### Texto de referência
▼
O Rio Grande do Norte se sobressai no cenário nacional não apenas pela sua beleza natural, mas também pela indústria de cerâmica vermelha, que tem se empenhado em alcançar novos patamares de sustentabilidade e eficiência energética. Em um contexto onde temas como transição energética e eficiência são cada vez mais urgentes, o setor cerâmico potiguar tem se destacado como um exemplo de adaptação e inovação.
De acordo com dados da Associação Nacional da Indústria Cerâmica, o setor produzia em 2021 mais de 8 milhões de produtos (blocos e telhas) por ano. O Brasil também se destaca globalmente no setor de revestimentos cerâmicos e louças sanitárias, ocupando a posição de terceiro maior produtor e consumidor do mundo. Além disso, o país é o sexto maior exportador, comercializando seus produtos em mais de 110 nações. Esse segmento industrial contribui com 6% do PIB da indústria de materiais de construção.
CENÁRIO DO RIO GRANDE DO NORTE
Em uma trajetória de uma década, as empresas locais conseguiram reduzir em 50% o consumo de lenha, adotando práticas como o reaproveitamento de madeira e investindo significativamente em energia solar. Atualmente, metade das fábricas já utiliza essa fonte limpa para operar seus equipamentos necessários à produção de telhas e tijolos.
▲
### Listagem fornecida
▼
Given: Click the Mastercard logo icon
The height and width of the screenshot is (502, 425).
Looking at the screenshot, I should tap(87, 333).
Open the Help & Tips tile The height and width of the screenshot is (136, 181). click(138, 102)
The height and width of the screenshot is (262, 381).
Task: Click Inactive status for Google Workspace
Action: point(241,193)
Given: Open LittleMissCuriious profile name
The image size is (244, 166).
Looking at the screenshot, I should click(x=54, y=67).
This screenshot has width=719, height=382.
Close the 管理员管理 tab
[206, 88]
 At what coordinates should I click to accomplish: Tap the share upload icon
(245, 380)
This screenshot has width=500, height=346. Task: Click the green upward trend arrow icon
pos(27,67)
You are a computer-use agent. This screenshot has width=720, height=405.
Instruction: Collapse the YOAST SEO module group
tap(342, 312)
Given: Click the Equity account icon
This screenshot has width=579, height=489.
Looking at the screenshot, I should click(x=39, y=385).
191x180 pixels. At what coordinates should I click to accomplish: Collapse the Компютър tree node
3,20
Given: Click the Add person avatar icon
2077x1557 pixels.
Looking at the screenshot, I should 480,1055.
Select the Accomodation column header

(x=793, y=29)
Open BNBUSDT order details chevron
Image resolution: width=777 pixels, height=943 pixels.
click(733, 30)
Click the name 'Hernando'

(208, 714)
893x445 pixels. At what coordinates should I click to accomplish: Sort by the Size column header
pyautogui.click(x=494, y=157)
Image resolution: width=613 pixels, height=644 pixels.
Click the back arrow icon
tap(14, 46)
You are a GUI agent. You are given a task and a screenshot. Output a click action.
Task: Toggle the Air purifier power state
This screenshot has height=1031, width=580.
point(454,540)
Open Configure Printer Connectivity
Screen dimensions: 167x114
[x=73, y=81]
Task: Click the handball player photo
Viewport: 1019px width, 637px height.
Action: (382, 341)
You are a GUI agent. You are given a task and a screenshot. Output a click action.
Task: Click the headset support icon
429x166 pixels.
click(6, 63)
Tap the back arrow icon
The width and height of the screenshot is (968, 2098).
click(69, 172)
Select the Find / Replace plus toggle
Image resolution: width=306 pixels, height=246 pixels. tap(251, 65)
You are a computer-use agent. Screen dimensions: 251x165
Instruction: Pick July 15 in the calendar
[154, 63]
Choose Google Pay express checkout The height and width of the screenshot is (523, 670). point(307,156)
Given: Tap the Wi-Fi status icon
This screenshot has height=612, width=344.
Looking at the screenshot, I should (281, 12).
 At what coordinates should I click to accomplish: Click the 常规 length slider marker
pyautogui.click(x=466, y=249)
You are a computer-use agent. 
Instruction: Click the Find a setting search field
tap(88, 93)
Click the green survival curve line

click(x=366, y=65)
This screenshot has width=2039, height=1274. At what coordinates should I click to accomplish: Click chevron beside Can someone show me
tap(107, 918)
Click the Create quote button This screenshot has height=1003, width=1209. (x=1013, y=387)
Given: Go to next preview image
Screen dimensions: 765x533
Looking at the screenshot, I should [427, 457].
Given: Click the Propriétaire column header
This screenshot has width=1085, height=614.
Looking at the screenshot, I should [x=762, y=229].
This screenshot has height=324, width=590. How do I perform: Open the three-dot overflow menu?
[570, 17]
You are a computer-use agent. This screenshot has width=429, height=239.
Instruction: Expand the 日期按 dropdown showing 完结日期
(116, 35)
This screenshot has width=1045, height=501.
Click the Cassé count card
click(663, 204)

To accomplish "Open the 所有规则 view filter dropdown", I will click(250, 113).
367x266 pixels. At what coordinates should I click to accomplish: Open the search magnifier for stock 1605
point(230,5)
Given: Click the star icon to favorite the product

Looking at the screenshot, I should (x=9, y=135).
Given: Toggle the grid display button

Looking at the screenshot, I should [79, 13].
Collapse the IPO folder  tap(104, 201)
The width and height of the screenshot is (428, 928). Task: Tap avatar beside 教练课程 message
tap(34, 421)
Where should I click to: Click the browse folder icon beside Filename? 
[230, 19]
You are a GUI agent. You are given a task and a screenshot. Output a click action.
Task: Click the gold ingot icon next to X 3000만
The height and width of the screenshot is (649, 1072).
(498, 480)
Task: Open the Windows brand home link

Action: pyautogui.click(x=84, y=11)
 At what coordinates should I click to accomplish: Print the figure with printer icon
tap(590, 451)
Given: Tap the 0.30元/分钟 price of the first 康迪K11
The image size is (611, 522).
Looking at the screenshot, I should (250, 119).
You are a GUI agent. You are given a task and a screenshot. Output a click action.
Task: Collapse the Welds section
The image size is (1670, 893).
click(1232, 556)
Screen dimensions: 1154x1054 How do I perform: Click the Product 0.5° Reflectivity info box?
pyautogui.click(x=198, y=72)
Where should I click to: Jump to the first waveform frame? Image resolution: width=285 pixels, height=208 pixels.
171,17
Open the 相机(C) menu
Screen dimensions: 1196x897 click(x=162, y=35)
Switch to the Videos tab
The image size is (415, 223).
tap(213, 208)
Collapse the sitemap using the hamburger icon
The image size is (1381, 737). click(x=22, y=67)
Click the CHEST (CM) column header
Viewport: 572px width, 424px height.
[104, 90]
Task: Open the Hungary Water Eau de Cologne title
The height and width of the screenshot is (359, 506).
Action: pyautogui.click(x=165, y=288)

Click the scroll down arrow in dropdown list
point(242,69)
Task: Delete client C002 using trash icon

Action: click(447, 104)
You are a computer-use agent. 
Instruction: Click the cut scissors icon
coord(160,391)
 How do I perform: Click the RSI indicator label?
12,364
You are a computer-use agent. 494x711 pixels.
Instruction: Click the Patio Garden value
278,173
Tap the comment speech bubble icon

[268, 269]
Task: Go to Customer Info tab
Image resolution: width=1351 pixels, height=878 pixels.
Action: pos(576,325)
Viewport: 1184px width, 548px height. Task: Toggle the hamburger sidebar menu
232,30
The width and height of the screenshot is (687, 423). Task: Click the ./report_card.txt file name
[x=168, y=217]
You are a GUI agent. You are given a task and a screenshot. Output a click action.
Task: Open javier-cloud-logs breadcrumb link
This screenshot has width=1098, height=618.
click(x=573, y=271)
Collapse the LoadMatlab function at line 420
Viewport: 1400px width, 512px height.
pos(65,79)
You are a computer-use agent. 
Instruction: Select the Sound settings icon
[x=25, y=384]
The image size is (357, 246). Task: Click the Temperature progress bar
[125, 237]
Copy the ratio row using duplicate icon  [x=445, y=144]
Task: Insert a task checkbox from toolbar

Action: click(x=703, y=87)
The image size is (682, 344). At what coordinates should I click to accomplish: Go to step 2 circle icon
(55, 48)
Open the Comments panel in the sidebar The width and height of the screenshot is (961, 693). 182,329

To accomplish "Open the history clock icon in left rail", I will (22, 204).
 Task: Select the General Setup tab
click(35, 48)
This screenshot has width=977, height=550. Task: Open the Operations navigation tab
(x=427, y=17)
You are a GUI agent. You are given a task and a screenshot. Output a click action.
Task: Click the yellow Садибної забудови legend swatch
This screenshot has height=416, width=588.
▲
### Exercícios propostos
1. Segundo o texto sobre a cerâmica vermelha no Rio Grande do Norte, como as empresas locais conseguiram reduzir em 50% o consumo de lenha? Explique em uma a três frases.
2. Por favor, copie sem nenhuma alteração tudo o que está na listagem, do início até a linha que contém "Looking at the screenshot, I should tap(87, 333).", incluindo essa linha.

### Respostas
1. As empresas locais reduziram o consumo de lenha em 50% ao longo de uma década. Para isso, adotaram práticas como o reaproveitamento de madeira e investiram significativamente em energia solar. Hoje, metade das fábricas já usa essa fonte limpa para operar os equipamentos de produção de telhas e tijolos.

2.
Given: Click the Mastercard logo icon
The height and width of the screenshot is (502, 425).
Looking at the screenshot, I should tap(87, 333).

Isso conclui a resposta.